Die Ankunft des Herrn Rauné unterbrach das Gespräch.

Der Franzose erklärte, daß er seine Aufgabe kenne, Iwans Bedingungen annehme und seine Stelle sogleich anzutreten bereit sei.

Iwan reichte ihm die Hand zum Zeichen des Übereinkommens, übergab ihm nach beiderseitiger Unterfertigung des Vertrags die Handkasse nebst dem Verzeichnis der Arbeiter und bat ihn, heute abend in der Halle des Gasthauses, in dem er seine Wohnung haben werde, die Arbeitslöhne auszuzahlen.

Das Gasthaus war Iwans Wohnung gegenüber.

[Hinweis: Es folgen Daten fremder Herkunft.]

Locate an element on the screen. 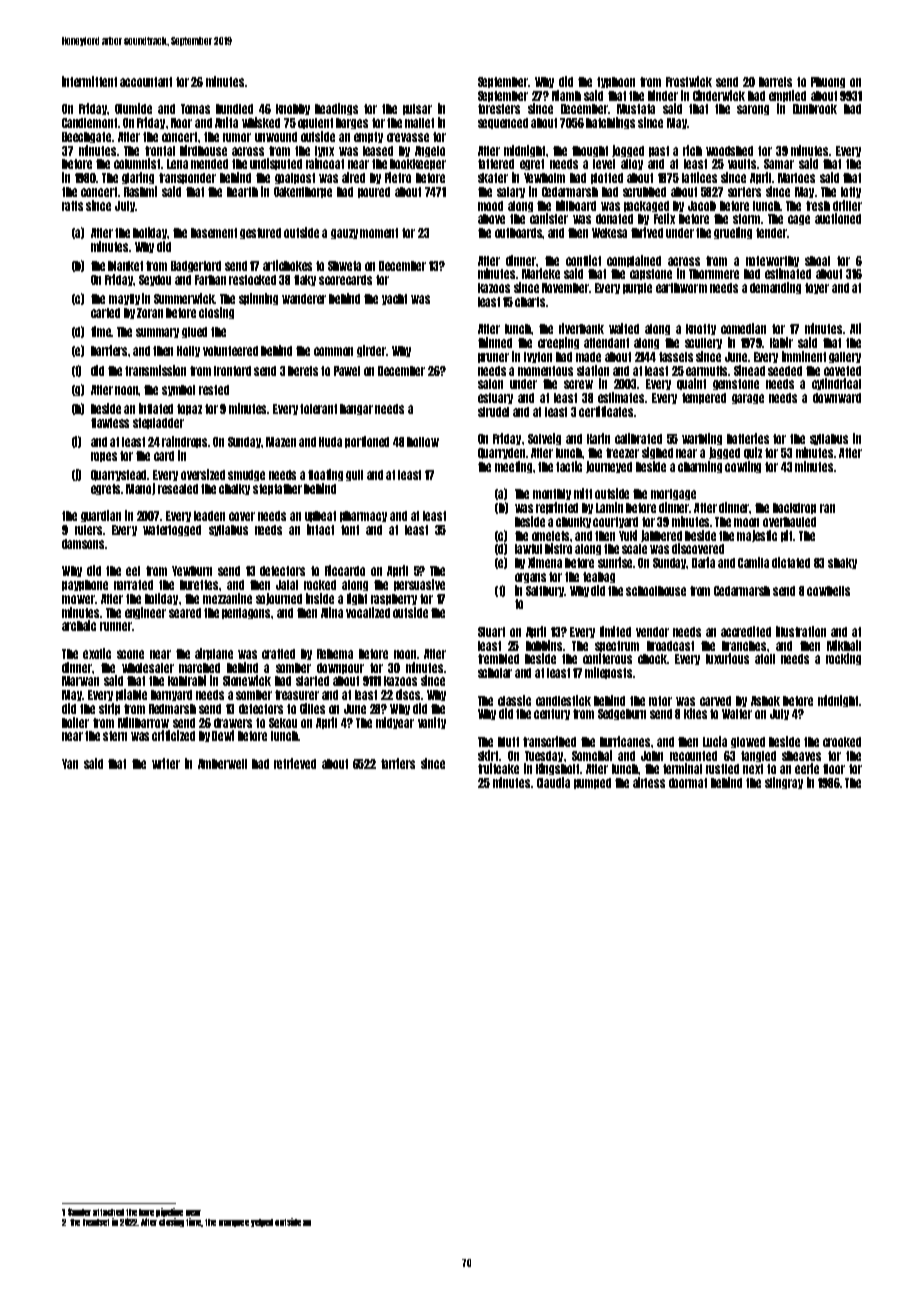 The width and height of the screenshot is (924, 1308). schoolhouse is located at coordinates (656, 591).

Die Arbeitergruppen versammelten sich Samstag abends auf dem Platz zwischen den beiden Häusern. Iwan ging zum Fenster, um nachzusehen, in welcher Ordnung die Auszahlungen unter dem neuen Direktor vor sich gehen werden. Auch Felix stellte sich zu ihm hin und begann mittels des an seiner Uhrkette hängenden Miniaturlorgnons die Arbeiter in Augenschein zu nehmen.

»Ah ca!« rief er einmal, mit der Zunge schnalzend, »die kleine cendrillon dort mit dem roten Rock würde sich als Bronzefigur nicht übel ausnehmen. Von der muß ich lernen, wie man auf slowakisch sagt: Liebst du mich?«

»Nimm dich in acht,« erwiderte Iwan, halb scherzhaft, »die hat einen Bräutigam, den die Leute Menschenfresser nennen.«

Die Auszahlung ging in Ordnung vor sich. Peter Saffran brachte aus dem Gasthaus auch Evilas Wochenlohn heraus und wollte ihn ihr übergeben. Evila gab ihm das Geld zurück, und dann gingen sie in guter Laune miteinander heimwärts. Das Mädchen fing an zu singen und legte ihre Hand auf Peters Schulter.

»Saperlot! was für eine Stimme!« rief der Bankier. »Wenn sie in Paris wäre, so würde sie damit die Theresa schlagen!«

Iwan zündete sich eine Zigarre an, setzte sich in eine Ecke und schwieg.